Dans cet intervalle thérapeutique, l’hypnose devient un outil pour aller dans le corps mental, c’est l’imagination, le rêve, la co-construction, puis permettre d’accéder au corps énergétique et émotionnel, pour enfin arriver dans le corps physique ou les charges émotionnelles peuvent alors se dénouer … Un outil de libération et d’intégration des difficultés émotionnelles, un outil de rééquilibrage des émotions dysfonctionnelles par ‘‘l’intégration ’’ que je préfère de loin en tant que mot définissant le résultat, à ‘‘l’acceptation ’’, mot galvaudé déjà utilisé à toutes les sauces.
L’intervalle thérapeutique peut alors devenir l’intervalle hypnotique, être soi l’un, soit l’autre, du moment qu’elle permet d’aller d’un point A à un point B, du début à la fin du travail thérapeutique dont a besoin le client à cet instant.

Cet intervalle dans l’idéal permet au client de se déplacer du ‘‘ faire’’ vers ‘‘ l’être ’’, du voir vers le regard véritable, de l’écouter vers l’entendre, de l’inconfort vers l’équilibre, de la séparation vers l’unification, de la réaction vers l’action, de l’inauthenticité vers l’authenticité, de la fragmentation vers l’intégration, de la recherche du bonheur vers l’accueil de la joie, de la vengeance et du blâme vers le pardon, d’une perception erronée vers une perception juste, de la plainte et la compétition vers la compassion, d’un comportement inconscient vers un comportement conscient et de vivre dans le passé (tristesse, regrets, rancœur…) ou le futur (peurs…) vers expérimenter la conscience du moment présent. En résumé j’aime utiliser l’hypnose comme un outil pour devenir un peu plus présent à soi-même !

Je viens de définir ce qu’est devenue pour moi la relation thérapeutique grâce et avec l’hypnose, mais dans tout ça, que mes peurs sont-elles devenues ?

Et bien j’ai dû traverser ces peurs. Comment ? J’ai décidé d’adopter une forme de travail cohérente avec toutes les autres pratiques thérapeutiques que j’avais déjà intégrées. Techniquement il y a une induction et une profondeur de transe, c’est incontestable et je ne dis pas que ce n’est pas important mais en pratique il y a surtout une expérience et un résultat quantifiable pour le client. En règle générale j’ai pu remarquer que lorsque le client est ‘‘embarqué dans l’expérience’’ cela se passe plutôt bien, peu importe qu’il y ait une induction et une profondeur de transe ou qu’il n’y en ait pas, les critères ne sont pas uniquement centrés là-dessus.
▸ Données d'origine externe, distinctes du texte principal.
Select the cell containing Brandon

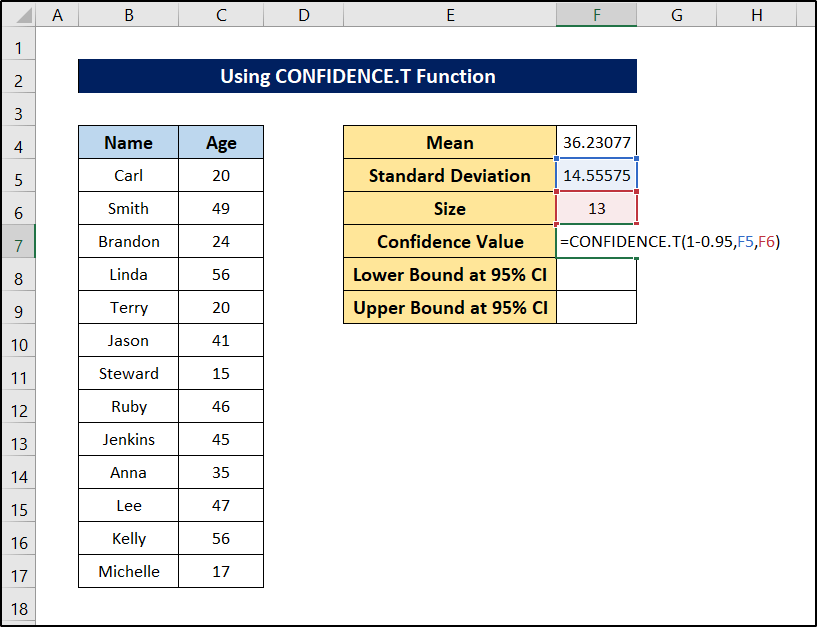tap(128, 242)
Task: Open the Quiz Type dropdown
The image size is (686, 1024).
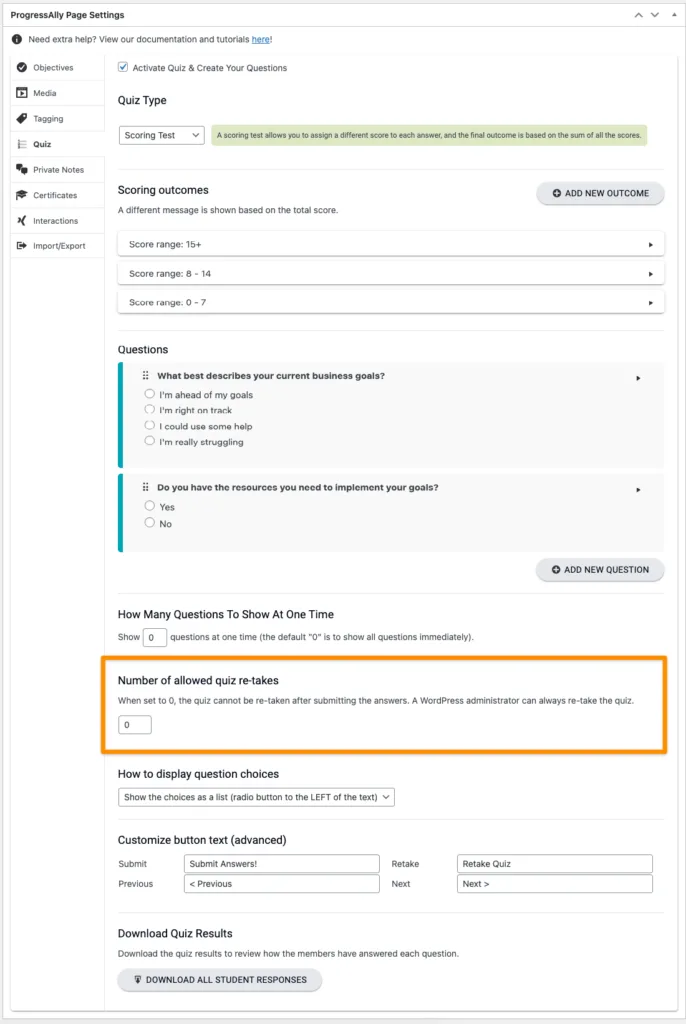Action: [x=161, y=135]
Mais ce qui est important : est-ce que le client est réceptif à l’expérience que l’on est en train de lui faire vivre ? Est-ce que l’on croit soi-même à ce que l’on est en train de vivre en tant que thérapeute ? Par exemple avec la ‘‘question miracle’’ il n’y a pas spécialement d’induction, pour autant le client se retrouve très souvent en état hypnotique sans le savoir.

En devenant conscient de tous ces différents phénomènes hypnotiques non recherchés qui se glissent dans les séances à l’instar de notre vie quotidienne, comme quand on se laisse aller à entrer dans la singularité de certains moments présents, j’ai peut-être appris dans l’expérience que l’hypnose est un état naturel et qu’il se glisse dans toutes les situations pour peu qu’il se passe vraiment quelque chose au niveau de la relation humaine et thérapeutique; c’est-à-dire deux personnes qui vivent le même moment présent, en poursuivant un objectif identifié et accepté communément, deux personnes connectées ensembles. J’ai bouclé la boucle en destituant les peurs liées à l’induction et à la profondeur de transe. Mes peurs se sont affaiblies, intégrées dans le travail de la relation avec le client, je peux faire de l’hypnose sans être dans un formalisme réducteur, j’ai retrouvé la liberté intuitive de travailler avec une induction qui peut être courte, longue ou quasiment inexistante, peu importe.

Par ce travail en ellipse sur mes peurs de l’hypnose j’ai finalement intégré dans mes séances un nouvel outil qui vient renforcer la relation humaine, donner du poids à l’attention portée au client et à l’écoute active des paroles, des émotions.
Ce travail respecte les lois de l’univers dès lors qu’il y a intégration des peurs. On peut alors être dans l’intervalle et avancer d’un point de départ qui est ébauche, vers un point plus loin qui tend vers l’accomplissement. Il n’y a pas de point d’arrivée car comme le dit la citation : ‘‘l’important c’est le chemin, pas l’arrivée’’.